* BEGIN *

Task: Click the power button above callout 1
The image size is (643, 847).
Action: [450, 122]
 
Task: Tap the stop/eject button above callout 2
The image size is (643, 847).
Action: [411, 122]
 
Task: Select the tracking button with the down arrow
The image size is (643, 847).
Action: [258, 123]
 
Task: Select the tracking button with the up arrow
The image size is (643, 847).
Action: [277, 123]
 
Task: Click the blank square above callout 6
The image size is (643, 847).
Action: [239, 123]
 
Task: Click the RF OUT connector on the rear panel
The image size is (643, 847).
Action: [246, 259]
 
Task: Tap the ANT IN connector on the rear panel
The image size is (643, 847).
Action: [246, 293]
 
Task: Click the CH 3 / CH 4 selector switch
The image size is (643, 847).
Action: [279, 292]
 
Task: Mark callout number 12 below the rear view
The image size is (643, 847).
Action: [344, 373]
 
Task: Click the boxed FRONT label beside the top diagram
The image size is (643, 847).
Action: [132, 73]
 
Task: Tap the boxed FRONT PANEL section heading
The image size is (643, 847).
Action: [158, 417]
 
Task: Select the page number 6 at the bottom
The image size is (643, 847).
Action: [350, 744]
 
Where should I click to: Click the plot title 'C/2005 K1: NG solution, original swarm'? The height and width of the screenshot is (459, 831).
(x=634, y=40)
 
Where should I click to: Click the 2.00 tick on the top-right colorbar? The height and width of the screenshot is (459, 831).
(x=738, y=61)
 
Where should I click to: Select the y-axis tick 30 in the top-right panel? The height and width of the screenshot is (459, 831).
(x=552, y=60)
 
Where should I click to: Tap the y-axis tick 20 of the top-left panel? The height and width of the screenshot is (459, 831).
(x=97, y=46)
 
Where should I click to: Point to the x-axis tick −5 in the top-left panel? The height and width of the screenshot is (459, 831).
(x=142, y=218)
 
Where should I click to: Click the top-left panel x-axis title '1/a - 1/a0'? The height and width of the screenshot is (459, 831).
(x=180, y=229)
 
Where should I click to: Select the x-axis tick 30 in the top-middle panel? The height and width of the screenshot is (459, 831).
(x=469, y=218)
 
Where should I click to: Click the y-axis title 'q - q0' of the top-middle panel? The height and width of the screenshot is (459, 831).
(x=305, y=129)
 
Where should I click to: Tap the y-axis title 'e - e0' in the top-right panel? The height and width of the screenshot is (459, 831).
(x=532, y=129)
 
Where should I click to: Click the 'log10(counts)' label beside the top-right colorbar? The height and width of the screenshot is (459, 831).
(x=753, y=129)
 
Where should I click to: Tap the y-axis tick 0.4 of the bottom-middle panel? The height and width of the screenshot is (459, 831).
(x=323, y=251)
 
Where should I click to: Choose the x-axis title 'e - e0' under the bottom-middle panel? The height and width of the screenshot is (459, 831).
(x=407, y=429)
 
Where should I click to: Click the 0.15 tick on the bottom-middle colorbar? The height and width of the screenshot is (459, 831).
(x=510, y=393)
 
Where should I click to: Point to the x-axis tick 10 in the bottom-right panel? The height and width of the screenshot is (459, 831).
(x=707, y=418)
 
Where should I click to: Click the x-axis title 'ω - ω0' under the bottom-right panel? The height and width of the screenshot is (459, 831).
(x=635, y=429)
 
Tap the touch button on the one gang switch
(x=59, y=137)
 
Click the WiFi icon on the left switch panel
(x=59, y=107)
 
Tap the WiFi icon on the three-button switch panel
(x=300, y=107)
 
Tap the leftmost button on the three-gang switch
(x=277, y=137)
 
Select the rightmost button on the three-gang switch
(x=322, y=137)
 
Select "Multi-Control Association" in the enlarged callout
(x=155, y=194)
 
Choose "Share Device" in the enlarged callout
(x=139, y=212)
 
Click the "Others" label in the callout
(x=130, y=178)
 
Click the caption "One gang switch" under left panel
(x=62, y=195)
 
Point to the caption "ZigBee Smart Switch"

* END *

YOUR TASK: Print the stretch of lines from the one containing "Where should I click to: Tap the y-axis title" through the end of the lines, both ends included, and reproduce them exactly.

RESULT OF THE TASK:
Where should I click to: Tap the y-axis title 'e - e0' in the top-right panel? The height and width of the screenshot is (459, 831).
(x=532, y=129)
 
Where should I click to: Click the 'log10(counts)' label beside the top-right colorbar? The height and width of the screenshot is (459, 831).
(x=753, y=129)
 
Where should I click to: Tap the y-axis tick 0.4 of the bottom-middle panel? The height and width of the screenshot is (459, 831).
(x=323, y=251)
 
Where should I click to: Choose the x-axis title 'e - e0' under the bottom-middle panel? The height and width of the screenshot is (459, 831).
(x=407, y=429)
 
Where should I click to: Click the 0.15 tick on the bottom-middle colorbar? The height and width of the screenshot is (459, 831).
(x=510, y=393)
 
Where should I click to: Point to the x-axis tick 10 in the bottom-right panel? The height and width of the screenshot is (459, 831).
(x=707, y=418)
 
Where should I click to: Click the x-axis title 'ω - ω0' under the bottom-right panel? The height and width of the screenshot is (459, 831).
(x=635, y=429)
 
Tap the touch button on the one gang switch
(x=59, y=137)
 
Click the WiFi icon on the left switch panel
(x=59, y=107)
 
Tap the WiFi icon on the three-button switch panel
(x=300, y=107)
 
Tap the leftmost button on the three-gang switch
(x=277, y=137)
 
Select the rightmost button on the three-gang switch
(x=322, y=137)
 
Select "Multi-Control Association" in the enlarged callout
(x=155, y=194)
 
Choose "Share Device" in the enlarged callout
(x=139, y=212)
 
Click the "Others" label in the callout
(x=130, y=178)
 
Click the caption "One gang switch" under left panel
(x=62, y=195)
 
Point to the caption "ZigBee Smart Switch"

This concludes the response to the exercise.